無謀

 集中治療室からやっと出てこれたばかりなのに、お母さんのために漢方薬を作ってと頼まれた。症状を聞いてとても僕がお世話できるようなものでないことはすぐに分かった。命が危なかったのに、僕に出る幕はない。それでもなおかつ食い下がって何か作ってと言われたが、そんな無責任なことは出来ない。  その後2週間位して、退院したからとお嬢さんがお母さんを連れてきた。3人で話していたときに、母を思うお嬢さんの心がとても強いことに気がついた。だからあの無謀にも思える要望が口から出たのだろう。無茶な要望だが、その理由はとても愛情深い母娘の関係だったんだとよくわかった。時にこのようにお嬢さんとお母さんの関係が深い光景に巡り合う。ただし、それは多数派のようには思えない。

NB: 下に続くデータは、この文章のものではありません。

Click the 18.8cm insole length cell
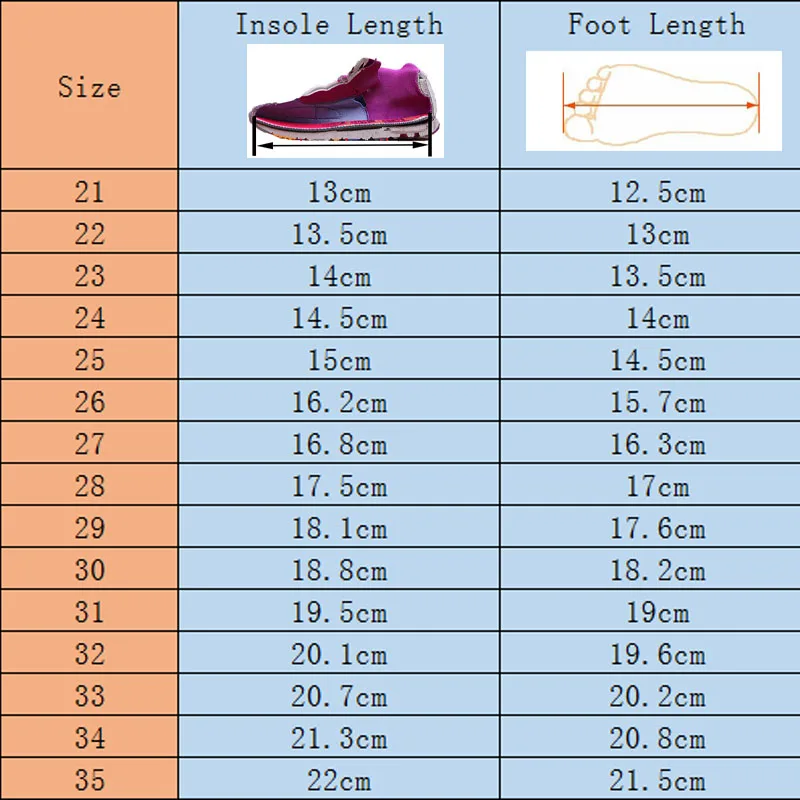 point(339,570)
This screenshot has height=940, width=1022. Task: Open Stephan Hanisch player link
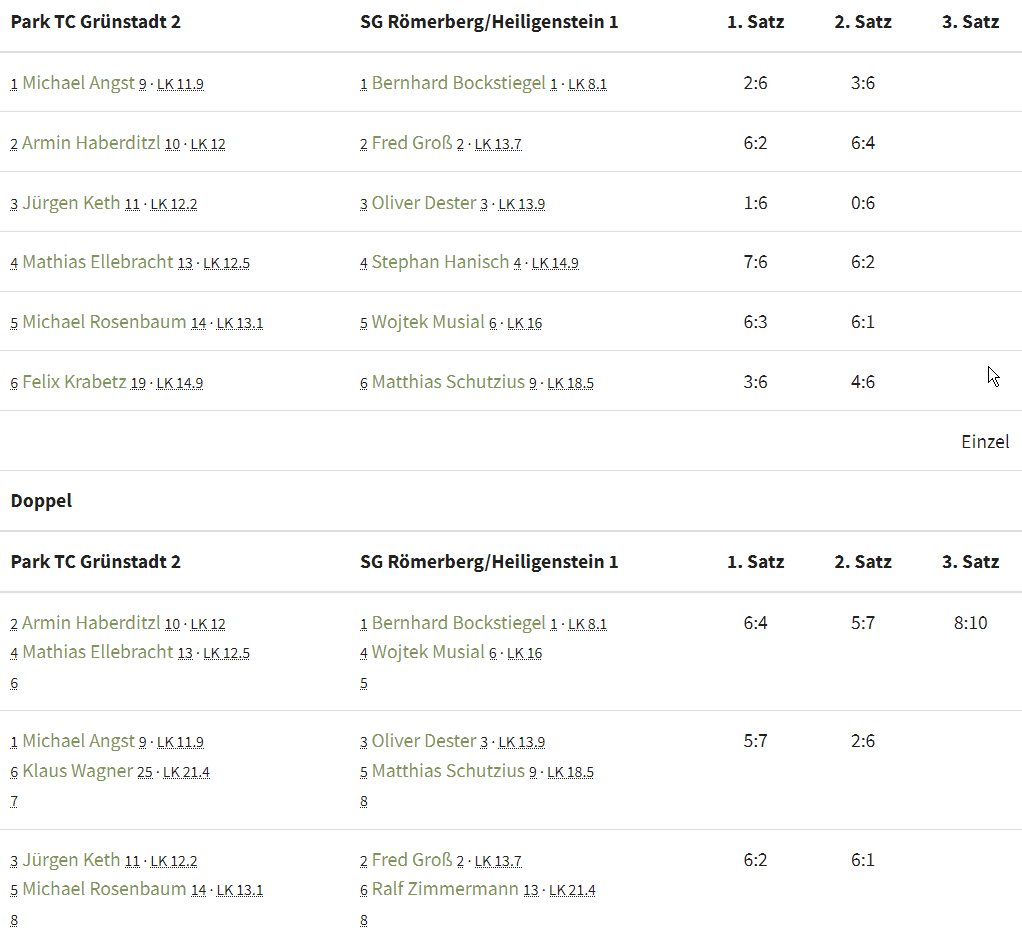click(x=440, y=262)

逆の関係のほうも含めて、淡々とした関係の方が圧倒的に多いような気がする。  それはいいことか悪いことか僕には分からない。人は皆、無いものねだりだから、逆の対場にあこがれるが、逆になればなったで息苦しさもそれなりにあるのだろう。だから結局は当人同士の関係が収まるべくして収まった所なのだろうと理解している。子供の自立を何で測るか、手持ちの秤で違ってくるから一般論がなかなか通用しない。  今正に嘗ての秩序が崩壊して、混沌の時代に入っていることを感じる。新しい秩序が何処に収まるのか分からないが、気がついたら元の木阿弥のような危険性はある。そのほうが為政者にとって都合がよかったのを奴等は覚えているから。何しろ、貧乏人を飛行機で軍艦に体当たりさせることすら出来た奴等だから、その味は忘れられないだろう。他人の命を合法的に奪える快感たるや想像を絶するのだろう。  母を思う子の本当の力で、奴等の欺瞞をあぶりだして欲しい。